*** SOURCE DATA

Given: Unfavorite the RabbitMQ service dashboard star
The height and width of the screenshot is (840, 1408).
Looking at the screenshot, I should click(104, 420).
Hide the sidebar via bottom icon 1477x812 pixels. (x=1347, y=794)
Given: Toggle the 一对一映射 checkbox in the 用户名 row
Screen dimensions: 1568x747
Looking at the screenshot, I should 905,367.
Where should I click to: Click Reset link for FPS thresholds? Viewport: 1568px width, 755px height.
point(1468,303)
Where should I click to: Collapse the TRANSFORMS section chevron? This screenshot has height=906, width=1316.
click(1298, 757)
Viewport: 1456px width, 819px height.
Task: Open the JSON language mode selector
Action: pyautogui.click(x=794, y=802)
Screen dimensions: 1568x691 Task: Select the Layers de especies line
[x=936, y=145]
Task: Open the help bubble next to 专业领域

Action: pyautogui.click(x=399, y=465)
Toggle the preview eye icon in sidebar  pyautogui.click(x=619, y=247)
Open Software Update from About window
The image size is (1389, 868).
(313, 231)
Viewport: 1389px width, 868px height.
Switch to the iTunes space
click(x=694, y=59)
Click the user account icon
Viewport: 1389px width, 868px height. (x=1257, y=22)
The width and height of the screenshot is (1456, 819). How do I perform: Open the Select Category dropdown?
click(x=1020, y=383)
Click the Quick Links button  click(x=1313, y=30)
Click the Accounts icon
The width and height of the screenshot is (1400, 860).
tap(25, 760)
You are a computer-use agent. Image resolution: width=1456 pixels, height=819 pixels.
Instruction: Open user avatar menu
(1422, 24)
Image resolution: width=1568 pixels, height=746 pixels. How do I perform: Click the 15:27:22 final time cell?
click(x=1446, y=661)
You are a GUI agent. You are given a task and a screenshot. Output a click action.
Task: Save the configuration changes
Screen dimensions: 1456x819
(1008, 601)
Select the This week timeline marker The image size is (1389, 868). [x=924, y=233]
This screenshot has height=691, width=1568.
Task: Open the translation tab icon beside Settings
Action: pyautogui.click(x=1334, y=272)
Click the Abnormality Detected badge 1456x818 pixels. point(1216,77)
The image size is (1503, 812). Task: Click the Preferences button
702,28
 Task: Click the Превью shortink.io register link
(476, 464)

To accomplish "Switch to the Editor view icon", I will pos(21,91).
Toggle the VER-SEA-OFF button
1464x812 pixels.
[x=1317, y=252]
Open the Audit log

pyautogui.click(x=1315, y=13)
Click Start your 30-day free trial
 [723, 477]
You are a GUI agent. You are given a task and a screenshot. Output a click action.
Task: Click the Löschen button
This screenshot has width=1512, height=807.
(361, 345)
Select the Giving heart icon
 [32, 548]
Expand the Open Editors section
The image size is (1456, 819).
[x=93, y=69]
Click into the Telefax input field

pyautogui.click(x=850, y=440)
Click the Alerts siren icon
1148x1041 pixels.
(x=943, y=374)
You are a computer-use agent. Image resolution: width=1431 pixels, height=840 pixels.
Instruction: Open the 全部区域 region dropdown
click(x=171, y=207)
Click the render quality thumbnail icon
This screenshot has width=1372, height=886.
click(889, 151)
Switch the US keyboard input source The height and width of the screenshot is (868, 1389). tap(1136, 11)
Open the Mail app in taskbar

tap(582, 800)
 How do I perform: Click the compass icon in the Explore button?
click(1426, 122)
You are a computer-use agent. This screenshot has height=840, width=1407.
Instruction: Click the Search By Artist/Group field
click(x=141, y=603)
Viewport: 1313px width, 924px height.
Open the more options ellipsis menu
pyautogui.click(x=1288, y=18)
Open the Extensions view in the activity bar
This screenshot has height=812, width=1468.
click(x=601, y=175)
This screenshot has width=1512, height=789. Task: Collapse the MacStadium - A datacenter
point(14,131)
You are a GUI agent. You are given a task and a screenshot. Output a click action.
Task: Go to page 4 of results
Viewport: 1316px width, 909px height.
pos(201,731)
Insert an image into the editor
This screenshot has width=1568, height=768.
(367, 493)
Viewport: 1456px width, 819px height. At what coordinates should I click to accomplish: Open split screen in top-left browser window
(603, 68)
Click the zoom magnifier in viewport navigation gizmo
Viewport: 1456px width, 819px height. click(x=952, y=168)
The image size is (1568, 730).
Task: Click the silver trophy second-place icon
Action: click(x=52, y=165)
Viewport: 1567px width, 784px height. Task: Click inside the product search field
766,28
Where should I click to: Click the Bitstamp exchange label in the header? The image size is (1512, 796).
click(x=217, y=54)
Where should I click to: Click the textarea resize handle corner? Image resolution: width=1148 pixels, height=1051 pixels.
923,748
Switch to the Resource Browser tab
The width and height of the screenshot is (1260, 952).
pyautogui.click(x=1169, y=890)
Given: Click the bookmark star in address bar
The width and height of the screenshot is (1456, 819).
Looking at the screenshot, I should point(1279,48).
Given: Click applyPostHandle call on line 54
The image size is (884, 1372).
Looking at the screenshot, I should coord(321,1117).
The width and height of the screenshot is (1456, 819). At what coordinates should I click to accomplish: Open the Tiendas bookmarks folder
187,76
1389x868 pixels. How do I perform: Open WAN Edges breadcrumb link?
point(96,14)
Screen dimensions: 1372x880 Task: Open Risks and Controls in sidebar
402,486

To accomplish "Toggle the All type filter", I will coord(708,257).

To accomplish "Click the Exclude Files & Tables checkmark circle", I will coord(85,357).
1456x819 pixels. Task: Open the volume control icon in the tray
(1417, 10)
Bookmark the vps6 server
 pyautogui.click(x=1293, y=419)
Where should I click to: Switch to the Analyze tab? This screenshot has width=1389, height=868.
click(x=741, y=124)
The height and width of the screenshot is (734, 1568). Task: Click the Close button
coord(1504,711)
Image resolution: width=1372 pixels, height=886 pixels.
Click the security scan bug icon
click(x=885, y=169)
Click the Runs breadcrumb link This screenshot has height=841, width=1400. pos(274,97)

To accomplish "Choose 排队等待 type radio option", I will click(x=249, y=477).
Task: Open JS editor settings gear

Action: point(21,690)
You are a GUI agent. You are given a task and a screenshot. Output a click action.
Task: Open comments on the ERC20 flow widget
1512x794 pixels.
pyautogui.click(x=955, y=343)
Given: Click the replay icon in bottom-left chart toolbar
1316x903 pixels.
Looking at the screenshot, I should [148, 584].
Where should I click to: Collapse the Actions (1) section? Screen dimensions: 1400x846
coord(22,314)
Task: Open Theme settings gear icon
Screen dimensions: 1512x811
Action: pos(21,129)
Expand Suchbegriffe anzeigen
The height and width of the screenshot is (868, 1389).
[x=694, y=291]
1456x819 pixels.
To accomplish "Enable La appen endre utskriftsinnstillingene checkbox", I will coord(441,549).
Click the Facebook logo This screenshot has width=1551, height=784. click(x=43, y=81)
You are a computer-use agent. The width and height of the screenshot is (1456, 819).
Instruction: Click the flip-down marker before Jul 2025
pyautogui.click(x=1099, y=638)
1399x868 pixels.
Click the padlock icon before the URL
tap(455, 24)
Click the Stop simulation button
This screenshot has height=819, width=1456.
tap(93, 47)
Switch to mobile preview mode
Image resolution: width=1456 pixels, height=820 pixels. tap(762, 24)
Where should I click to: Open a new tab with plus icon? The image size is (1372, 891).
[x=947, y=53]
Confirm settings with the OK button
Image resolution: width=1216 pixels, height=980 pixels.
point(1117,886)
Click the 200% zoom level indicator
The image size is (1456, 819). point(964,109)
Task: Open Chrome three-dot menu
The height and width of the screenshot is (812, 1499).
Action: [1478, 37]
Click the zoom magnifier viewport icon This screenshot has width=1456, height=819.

******

__TASK STATEMENT__. The answer should be a number alone: the count of lines in the records that hold the word "type".

__ANSWER TO THIS PROBLEM__. 2